===== The data =====

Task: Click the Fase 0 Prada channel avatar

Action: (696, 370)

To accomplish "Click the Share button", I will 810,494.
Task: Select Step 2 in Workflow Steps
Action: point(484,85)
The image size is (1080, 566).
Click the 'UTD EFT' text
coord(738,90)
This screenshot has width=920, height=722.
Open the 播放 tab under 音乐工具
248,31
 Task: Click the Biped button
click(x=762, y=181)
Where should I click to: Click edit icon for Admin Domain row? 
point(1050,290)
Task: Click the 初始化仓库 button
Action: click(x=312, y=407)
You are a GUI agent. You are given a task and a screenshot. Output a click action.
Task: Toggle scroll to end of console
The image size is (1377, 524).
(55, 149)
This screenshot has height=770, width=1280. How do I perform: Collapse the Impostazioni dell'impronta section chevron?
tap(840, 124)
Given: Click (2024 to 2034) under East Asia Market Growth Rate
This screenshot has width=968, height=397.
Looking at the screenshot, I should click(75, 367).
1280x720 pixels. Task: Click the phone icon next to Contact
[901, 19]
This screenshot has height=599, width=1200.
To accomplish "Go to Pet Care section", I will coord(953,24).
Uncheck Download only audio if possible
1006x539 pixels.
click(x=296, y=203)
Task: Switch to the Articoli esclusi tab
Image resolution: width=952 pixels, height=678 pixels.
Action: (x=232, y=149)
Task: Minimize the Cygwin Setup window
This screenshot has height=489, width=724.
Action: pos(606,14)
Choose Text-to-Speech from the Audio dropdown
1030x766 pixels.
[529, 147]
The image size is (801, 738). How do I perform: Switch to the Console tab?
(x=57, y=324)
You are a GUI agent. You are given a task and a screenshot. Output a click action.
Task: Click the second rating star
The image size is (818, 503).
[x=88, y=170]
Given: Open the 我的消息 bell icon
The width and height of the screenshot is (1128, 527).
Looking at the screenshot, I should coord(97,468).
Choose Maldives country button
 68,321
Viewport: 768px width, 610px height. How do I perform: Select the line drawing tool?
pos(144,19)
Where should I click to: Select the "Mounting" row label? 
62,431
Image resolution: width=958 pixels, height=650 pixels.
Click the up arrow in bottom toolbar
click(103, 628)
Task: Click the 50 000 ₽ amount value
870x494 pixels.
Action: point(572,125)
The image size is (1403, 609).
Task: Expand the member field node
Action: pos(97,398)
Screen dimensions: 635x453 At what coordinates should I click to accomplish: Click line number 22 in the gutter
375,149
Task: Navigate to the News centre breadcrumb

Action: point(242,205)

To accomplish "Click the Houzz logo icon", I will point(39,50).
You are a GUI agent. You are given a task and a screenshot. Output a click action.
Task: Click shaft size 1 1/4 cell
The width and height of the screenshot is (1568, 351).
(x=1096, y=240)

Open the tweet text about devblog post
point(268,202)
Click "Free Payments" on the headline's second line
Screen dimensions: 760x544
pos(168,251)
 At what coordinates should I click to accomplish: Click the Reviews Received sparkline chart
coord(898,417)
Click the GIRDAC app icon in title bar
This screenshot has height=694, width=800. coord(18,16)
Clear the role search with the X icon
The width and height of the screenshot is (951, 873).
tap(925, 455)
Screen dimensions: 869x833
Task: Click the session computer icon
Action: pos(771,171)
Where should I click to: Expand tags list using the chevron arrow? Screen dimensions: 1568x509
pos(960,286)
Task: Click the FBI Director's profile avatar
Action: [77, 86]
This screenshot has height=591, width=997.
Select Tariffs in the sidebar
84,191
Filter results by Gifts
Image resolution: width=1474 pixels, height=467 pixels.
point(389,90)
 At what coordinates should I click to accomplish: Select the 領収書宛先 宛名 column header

=====

■ Instructions for the task:
Within the listing above, extract exactly the lines from the line with "This screenshot has height=770, width=1280." to the line with "Task: Minimize the Cygwin Setup window", the two named lines included, and no others.

■ Reply:
This screenshot has height=770, width=1280. How do I perform: Collapse the Impostazioni dell'impronta section chevron?
tap(840, 124)
Given: Click (2024 to 2034) under East Asia Market Growth Rate
This screenshot has width=968, height=397.
Looking at the screenshot, I should click(75, 367).
1280x720 pixels. Task: Click the phone icon next to Contact
[901, 19]
This screenshot has height=599, width=1200.
To accomplish "Go to Pet Care section", I will coord(953,24).
Uncheck Download only audio if possible
1006x539 pixels.
click(x=296, y=203)
Task: Switch to the Articoli esclusi tab
Image resolution: width=952 pixels, height=678 pixels.
Action: (x=232, y=149)
Task: Minimize the Cygwin Setup window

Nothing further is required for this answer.